A decade or so after, composer Robert Schumann paid a visit to Schubert’s brother, Ferdinand, in Vienna, where he was shown a pile of the late composer’s manuscripts. “The riches that lay piled up there made me tremble with pleasure. Where to begin, where to stop?” Schumann would write. Among the sheaves of music was the manuscript of the C Major Symphony and Schumann persuaded Ferdinand to send the score to composer and conductor Felix Mendelssohn, arguably the most influential conductor of his day. Still, despite Mendelssohn’s push, the work was slow to gain traction. It was performed in Vienna for the first time in 1839, but only with the first two movements, and when Mendelssohn took it to Paris and London, the musicians simply refused to play it.

Arguably it was the work’s magisterial length that proved the greatest hurdle, a quality Schumann himself referred to as its “heavenly lengths.” The slow introduction contributes to the score’s overall breadth, yet the Andante, which uncoils across seventy-seven bars, contains the materials with which Schubert will develop his Allegro proper. Take note of the dotted rhythm heard in the work’s second bar, for this rhythm will gradually become the focus. These note values will become compressed at the close of the introduction, giving the impression of a quickening tempo, until the Allegro ma non troppo (“fast but not too fast”) is reached and its rocking theme established. Following a clipped secondary theme delivered by the winds, Schubert introduces yet another theme presented by the trombones, contributing to this sonata form’s expanded length. Scoring for trombone is but one indication that the symphony as a genre had now entered the Romantic era. Schubert’s use of them here, not for power or color but to present the theme (and to do so within a piano dynamic) is noteworthy.

The initial character of the A minor Andante con moto is that of a subdued march, set in motion by the strings quiet introduction, before the oboe pipes the movement’s main theme invoking sounds of the Austrian countryside. But the idyllic opening evaporates when the entire orchestra explodes with the dotted, martial rhythm that will dominate much of what follows. After recalling the gentle opening strains, Schubert pivots completely. Warm French horns set up a new, romantic character which Schumann described as “descending from another world” and the strings offer up an expansive theme. The return of the opening material proves to be no mere recapitulation, however, for Schubert ups the game with a stunning new series of ideas and decorations, including glorious cello writing, terrifying passages in the lower brass, and martial trumpet calls. Schubert’s seemingly inexhaustible ideas seem to tumble out effortlessly in this sublime, modified sonata-form movement.

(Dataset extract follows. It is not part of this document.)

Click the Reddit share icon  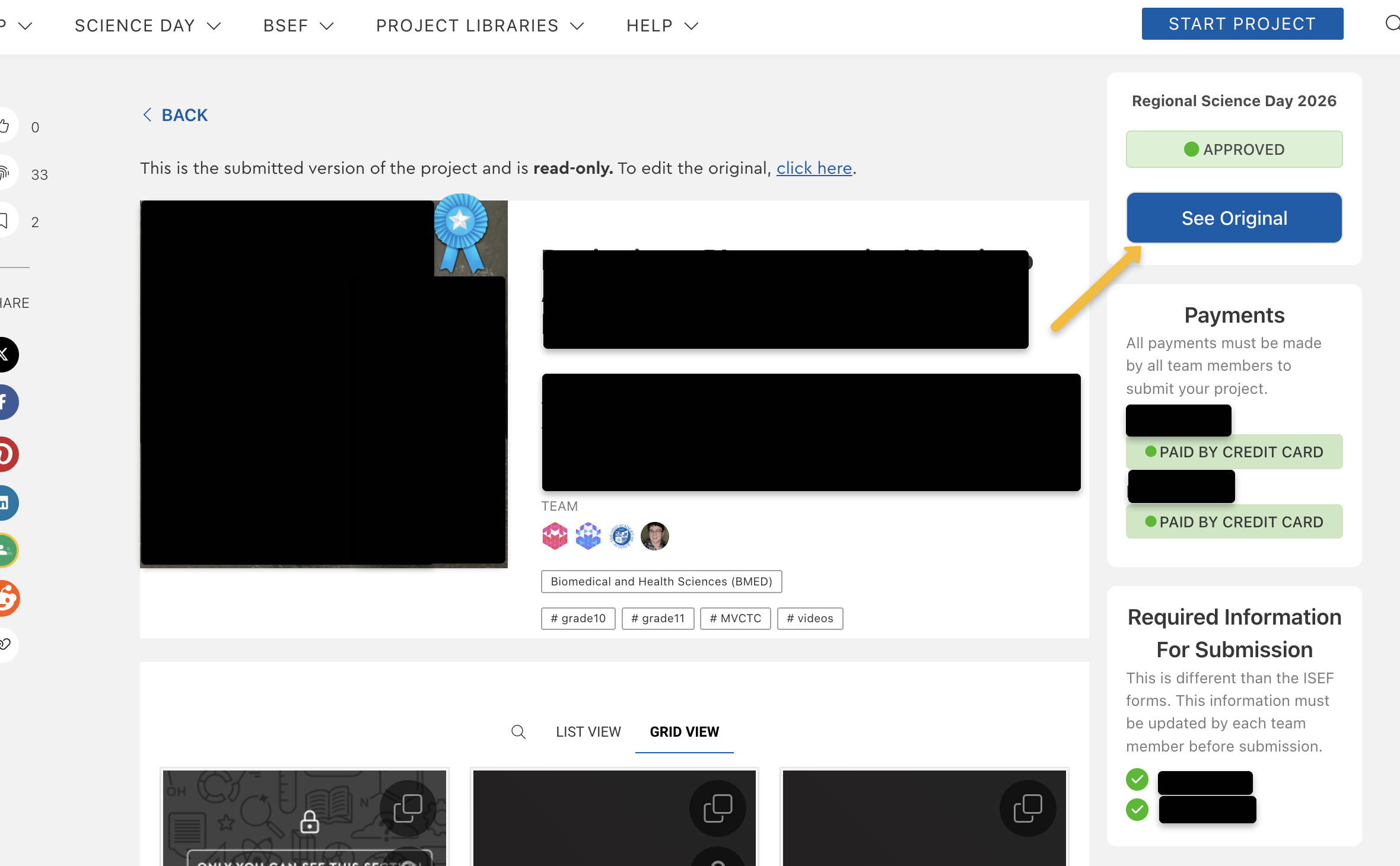(x=7, y=598)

The strings open the C Major Scherzo with a muscular theme, from which Schubert spins forth a folksy dance in the winds and a lovely, string-dominated waltz. This material is brilliantly developed with offbeat jabs and peppered with a dash of counterpoint for good measure. A series of repeated chords in the horns and winds announce the contrasting A Major trio, a warm, rich and noble theme presented in parts by the entire orchestra that again draws on the opening dotted rhythm.

The relentless Allegro vivace finale features no less than six ideas built almost entirely on this jagged rhythm. The galloping, incessant accompaniment requires tremendous energy of the players which may have proven a deterrent to the work’s early performances, but the excitement generated pays great dividends. The movement includes an extended development and a majestic coda featuring a striking series of unexpected modulations and intense, Beethovenian outbursts. The thrilling final bars crown this colossal work with a glorious finish.

Time, of course, always has the final say, and despite its frustrated beginnings, “The Great”—a moniker attached to the work to differentiate it from Schubert’s earlier, and far more modest C major Symphony—has since become a beloved staple of the concert repertoire. No doubt we can all relate to Schumann’s appreciation of its inherent qualities: “Deep down in this work there lies more than mere song, more than mere joy and sorrow, as already expressed in music in a hundred other instances. It transports us to a world where I cannot recall ever having been before.”